With all we have witnessed in the last 20 years as communication research technology, including the present artificial intelligence phenomenon, I know that national political forces, like business conglomerates, are availing as much information as possible with expert analysis and recommendations. Way before the World Bank and PISA results of key educational statistics on learning poverty and most of the world leaving us behind in the academic preparation of our youth, top politicians and businessmen already knew about this alarming learning crisis.

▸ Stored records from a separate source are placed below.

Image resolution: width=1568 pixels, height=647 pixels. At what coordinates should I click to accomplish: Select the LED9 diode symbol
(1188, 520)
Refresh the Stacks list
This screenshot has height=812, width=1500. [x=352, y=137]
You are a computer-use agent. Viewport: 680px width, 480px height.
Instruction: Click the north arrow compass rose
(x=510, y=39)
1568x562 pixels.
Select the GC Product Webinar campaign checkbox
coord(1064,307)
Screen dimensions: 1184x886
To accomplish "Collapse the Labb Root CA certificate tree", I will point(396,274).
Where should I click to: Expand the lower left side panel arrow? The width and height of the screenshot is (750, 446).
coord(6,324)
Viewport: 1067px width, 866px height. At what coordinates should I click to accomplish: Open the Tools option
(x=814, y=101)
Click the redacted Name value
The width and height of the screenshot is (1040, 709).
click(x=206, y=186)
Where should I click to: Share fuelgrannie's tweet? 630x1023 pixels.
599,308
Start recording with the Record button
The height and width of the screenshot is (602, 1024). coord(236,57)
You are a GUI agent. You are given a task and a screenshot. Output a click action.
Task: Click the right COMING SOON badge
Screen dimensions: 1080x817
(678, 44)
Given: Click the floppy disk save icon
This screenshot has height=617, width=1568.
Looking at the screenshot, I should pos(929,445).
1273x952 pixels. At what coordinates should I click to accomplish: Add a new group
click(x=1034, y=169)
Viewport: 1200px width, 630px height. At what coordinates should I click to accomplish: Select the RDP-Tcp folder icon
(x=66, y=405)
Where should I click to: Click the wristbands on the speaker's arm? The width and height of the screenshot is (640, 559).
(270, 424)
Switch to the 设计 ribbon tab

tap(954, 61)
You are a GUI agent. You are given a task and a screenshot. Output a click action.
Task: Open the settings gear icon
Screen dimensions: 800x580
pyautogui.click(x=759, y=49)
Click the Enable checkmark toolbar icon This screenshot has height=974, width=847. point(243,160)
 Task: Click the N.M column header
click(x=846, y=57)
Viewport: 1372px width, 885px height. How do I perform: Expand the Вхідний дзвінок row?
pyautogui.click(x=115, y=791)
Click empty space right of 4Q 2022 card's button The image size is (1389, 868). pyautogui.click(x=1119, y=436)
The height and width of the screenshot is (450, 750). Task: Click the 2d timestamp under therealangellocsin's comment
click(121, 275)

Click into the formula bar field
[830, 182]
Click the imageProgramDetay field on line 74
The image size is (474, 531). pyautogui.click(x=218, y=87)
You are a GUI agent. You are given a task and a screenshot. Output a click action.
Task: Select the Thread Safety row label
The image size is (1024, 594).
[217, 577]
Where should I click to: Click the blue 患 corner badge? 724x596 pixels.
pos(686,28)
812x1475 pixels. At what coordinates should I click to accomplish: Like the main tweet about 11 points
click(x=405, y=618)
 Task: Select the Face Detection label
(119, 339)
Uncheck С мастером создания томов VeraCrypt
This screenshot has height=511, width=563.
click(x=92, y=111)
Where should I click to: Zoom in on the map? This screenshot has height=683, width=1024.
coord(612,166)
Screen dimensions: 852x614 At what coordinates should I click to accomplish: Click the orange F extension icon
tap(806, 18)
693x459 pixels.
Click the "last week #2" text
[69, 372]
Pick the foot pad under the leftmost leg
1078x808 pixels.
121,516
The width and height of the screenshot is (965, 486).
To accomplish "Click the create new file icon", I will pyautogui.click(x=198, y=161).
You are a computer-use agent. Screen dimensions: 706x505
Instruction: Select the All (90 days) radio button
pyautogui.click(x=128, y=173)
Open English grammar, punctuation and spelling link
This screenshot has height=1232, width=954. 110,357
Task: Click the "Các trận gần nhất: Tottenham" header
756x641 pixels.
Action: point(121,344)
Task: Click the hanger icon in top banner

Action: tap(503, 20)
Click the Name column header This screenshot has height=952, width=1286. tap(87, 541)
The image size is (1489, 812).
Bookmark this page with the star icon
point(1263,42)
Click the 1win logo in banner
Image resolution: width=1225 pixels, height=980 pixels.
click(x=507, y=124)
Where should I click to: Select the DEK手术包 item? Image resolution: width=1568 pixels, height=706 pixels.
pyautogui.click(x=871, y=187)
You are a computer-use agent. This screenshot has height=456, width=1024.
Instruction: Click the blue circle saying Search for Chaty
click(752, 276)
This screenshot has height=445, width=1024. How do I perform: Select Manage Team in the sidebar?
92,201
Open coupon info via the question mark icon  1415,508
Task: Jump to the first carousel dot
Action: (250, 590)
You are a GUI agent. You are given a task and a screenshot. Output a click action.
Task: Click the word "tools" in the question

If it suited them, meaning those who run our government and the billionaires who control our economies, they could have led the crusade to reverse the bleeding of societal intelligence. But the rich and powerful have their children study in our premier universities, many of them in the most coveted learning institutions abroad. That is one reason why they are less concerned about learning poverty and what it does to create an incapable and unproductive workforce. In other words, it is not happening to their children.

However, the history of the elite in the Philippines is not so generous except to themselves. This is evidenced by how Filipino billionaires can grow their wealth almost three times faster than our national growth—while the bottom 50% of the population still suffers food insecurity. And I am not even talking about our perennially hungry citizens. Yet, without any meaningful and dedicated program to arrest and reverse the learning poverty of 90%, some members of Congress can think of opening economic opportunities for foreign universities.

A dysfunctional society with its attendant degraded value system will necessarily produce a poverty of learning. We understand that to mean our students, but we forget that it has already made many Filipinos less capable of discerning between facts, truth, lies, and disinformation. Why else would all kinds of scams abound in our midst?

Worst of all, our dysfunctional society has no firmer understanding of good and evil, right and wrong, and true and false. Not only have they suddenly become stupid, but their lifelong scarcity of the essential elements required for development has stunted them badly enough that their academic incompetence has become visible and measurable.

The next step, where we are today, is the national acceptance of the lesser evil. Evil seems to become more acceptable by being called lesser to a greater evil. Compromising values and principles will be the lesser evil—better than your family going hungry or not being able to afford medication for the sick. Growing the ayuda by the hundreds of billions by incessant borrowing seems to be the lesser evil—and the most effective way of staying in power.

But wrong is wrong, and evil is evil. When the consequences come, they will not be measured from lesser standards, only from what we should have done but did not. Sadly, they will affect not only those who manipulate but also we who allow them.